The left wing feels like a position which is open to auditions, however. Anthony Gordon is the first choice right now but if Grealish’s stats wave a few red flags then the Newcastle forward’s are mostly even worse – and he isn’t scoring or creating goals to paper over the cracks right now. His position probably should be in jeopardy based on recent form.

Phil Foden has all the talent in the world and is slowly getting back to something like his own best form on recent evidence, but has never convinced on the left for England – and he too has been left out this time. Marcus Rashford has had so many ups and downs in recent years that it’s hard to guess where his form will be by the time that the World Cup comes around.

Eberechi Eze is arguably more of a number ten than a left winger, Morgan Rogers certainly is, and so on. Tuchel has many options on the left, but none of them are sure things as it stands.

Still, Grealish has not made his own case just yet. He has started to be fun to watch once again, and if you squint a little then you can see the winger that Pep Guardiola was happy to pay £100m for. But the technical class and consistent creative ability haven’t quite reasserted themselves just yet.

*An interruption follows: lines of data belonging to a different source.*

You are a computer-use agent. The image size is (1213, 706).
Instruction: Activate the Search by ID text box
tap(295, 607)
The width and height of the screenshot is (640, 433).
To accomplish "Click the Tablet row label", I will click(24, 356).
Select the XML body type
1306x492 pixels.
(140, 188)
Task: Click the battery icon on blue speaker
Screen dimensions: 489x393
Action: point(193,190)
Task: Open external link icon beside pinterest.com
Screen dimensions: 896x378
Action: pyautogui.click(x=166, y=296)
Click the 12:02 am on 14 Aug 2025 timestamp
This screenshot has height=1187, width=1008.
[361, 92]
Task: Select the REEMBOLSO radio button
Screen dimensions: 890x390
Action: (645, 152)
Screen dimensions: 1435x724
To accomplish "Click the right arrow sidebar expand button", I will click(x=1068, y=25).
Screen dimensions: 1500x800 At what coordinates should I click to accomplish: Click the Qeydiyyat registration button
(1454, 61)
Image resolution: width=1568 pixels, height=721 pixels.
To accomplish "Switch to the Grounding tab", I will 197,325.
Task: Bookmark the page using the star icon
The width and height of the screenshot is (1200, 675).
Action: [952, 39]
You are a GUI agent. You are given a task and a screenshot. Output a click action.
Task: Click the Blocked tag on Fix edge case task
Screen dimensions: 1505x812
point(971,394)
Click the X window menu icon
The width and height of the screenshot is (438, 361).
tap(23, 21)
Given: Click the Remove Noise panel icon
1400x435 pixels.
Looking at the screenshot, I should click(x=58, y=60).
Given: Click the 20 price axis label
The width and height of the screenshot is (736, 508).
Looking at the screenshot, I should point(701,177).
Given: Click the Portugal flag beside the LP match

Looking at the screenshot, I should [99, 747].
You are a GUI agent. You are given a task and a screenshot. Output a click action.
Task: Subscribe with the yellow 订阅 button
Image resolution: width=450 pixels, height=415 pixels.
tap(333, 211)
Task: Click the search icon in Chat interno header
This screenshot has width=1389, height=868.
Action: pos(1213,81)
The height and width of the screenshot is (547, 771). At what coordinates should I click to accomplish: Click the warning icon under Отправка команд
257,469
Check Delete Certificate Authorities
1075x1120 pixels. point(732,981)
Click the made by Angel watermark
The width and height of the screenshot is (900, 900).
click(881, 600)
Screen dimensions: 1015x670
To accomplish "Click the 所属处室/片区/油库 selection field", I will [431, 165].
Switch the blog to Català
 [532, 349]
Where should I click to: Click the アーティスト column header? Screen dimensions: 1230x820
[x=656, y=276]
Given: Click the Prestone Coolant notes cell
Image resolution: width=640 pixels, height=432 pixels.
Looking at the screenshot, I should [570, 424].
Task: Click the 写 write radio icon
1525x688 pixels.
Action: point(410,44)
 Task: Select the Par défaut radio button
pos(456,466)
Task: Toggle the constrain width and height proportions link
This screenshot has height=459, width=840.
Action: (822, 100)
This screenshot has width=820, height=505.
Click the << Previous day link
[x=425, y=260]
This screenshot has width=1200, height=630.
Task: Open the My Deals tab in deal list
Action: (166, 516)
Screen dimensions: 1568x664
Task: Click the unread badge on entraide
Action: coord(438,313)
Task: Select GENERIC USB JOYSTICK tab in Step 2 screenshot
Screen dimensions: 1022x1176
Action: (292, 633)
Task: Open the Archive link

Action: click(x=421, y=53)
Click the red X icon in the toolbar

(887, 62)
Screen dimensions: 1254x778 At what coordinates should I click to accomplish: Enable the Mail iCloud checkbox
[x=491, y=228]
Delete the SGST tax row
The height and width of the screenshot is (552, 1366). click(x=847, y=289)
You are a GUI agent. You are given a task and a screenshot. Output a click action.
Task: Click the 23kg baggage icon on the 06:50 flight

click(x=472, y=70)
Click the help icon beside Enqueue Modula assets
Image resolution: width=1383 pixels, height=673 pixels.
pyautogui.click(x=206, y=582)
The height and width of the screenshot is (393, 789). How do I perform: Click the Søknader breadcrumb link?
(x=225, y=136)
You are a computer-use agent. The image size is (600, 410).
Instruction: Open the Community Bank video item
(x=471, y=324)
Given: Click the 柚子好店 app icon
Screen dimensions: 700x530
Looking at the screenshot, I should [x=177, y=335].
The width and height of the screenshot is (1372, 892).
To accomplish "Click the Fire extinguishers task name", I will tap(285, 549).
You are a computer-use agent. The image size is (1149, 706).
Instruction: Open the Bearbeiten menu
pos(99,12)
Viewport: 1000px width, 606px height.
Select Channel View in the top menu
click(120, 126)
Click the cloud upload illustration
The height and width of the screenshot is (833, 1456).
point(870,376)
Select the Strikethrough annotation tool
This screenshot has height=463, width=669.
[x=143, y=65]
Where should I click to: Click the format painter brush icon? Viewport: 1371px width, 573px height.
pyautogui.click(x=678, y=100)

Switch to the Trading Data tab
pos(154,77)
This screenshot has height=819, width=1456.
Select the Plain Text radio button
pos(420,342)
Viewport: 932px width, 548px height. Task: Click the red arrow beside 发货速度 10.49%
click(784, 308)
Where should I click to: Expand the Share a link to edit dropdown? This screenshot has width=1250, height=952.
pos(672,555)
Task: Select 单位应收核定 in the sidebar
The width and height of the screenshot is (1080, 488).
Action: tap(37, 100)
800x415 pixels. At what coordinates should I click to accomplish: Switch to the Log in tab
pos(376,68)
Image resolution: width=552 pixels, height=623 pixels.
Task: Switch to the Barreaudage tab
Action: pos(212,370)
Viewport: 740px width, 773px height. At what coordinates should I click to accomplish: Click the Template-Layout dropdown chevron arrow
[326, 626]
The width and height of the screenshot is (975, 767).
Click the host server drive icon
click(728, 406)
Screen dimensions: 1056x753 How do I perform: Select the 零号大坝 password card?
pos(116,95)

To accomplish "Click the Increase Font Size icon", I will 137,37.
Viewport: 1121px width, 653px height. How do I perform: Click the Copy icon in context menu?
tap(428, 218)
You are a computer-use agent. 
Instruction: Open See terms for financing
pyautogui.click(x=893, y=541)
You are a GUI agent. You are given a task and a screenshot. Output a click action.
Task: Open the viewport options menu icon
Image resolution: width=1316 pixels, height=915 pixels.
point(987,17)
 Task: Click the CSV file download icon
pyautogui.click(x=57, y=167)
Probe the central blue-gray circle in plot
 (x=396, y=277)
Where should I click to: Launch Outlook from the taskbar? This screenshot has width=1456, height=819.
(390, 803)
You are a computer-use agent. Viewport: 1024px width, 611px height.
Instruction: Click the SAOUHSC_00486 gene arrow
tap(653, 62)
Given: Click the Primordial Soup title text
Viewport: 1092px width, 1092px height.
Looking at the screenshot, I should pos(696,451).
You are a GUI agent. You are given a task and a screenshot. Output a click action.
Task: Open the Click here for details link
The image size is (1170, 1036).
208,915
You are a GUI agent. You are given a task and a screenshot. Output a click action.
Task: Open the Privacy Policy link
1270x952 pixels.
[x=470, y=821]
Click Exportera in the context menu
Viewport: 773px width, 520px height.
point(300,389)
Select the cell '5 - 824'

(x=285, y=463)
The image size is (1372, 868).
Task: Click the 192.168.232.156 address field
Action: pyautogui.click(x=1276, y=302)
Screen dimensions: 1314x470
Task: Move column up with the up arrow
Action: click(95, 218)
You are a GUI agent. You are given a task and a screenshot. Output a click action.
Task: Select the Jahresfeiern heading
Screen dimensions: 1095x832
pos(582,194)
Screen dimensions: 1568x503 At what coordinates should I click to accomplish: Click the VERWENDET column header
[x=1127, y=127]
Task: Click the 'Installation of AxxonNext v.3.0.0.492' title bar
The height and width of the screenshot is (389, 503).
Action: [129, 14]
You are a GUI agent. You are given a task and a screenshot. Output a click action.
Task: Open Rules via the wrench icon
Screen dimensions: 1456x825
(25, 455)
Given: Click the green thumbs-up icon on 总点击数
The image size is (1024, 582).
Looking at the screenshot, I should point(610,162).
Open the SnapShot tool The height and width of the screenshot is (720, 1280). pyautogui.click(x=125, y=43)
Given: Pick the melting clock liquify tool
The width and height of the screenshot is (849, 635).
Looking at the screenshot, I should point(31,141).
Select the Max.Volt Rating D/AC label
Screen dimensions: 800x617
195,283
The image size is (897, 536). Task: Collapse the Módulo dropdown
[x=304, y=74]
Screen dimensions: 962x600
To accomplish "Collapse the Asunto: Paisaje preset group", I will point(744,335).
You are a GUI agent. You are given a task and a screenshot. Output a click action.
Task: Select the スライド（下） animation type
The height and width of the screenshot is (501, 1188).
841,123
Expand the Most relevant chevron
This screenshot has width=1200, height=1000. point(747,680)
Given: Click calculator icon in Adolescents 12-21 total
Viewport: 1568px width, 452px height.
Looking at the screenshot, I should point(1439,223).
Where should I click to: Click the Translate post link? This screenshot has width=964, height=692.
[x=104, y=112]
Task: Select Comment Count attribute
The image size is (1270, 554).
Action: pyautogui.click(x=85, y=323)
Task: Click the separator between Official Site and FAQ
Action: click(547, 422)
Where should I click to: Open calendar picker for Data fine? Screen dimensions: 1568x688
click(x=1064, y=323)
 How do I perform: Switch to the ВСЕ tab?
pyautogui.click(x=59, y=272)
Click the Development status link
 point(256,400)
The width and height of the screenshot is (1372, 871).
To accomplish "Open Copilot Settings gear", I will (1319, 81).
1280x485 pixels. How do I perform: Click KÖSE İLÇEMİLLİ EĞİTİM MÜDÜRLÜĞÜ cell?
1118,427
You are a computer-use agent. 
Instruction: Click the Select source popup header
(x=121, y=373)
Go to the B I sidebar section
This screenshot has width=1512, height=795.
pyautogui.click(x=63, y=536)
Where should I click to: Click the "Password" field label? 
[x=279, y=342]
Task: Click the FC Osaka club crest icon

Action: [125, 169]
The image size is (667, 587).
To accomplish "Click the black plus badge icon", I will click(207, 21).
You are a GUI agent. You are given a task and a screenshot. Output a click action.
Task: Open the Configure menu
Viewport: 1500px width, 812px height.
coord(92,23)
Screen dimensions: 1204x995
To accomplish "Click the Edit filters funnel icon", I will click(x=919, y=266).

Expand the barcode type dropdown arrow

As it stands, the argument for Grealish’s inclusion would be an emotive one, not one based on the stats or the performances that he is putting on tape. There’s a long way to go before Grealish be fairly said to be not only thrilling to watch but a player that a World Cup campaign can be based upon. It would be a lot of fun if he got there, and Everton fans are probably enjoying the ride enough not to fuss about the more damning corners of the data too much. Tuchel has to hold his selections a higher standard, though, and can’t afford to ignore the gap between the idea of Grealish, the hedonistic dream of what he could be, and the harsher reality of what he is actually doing on the pitch right now.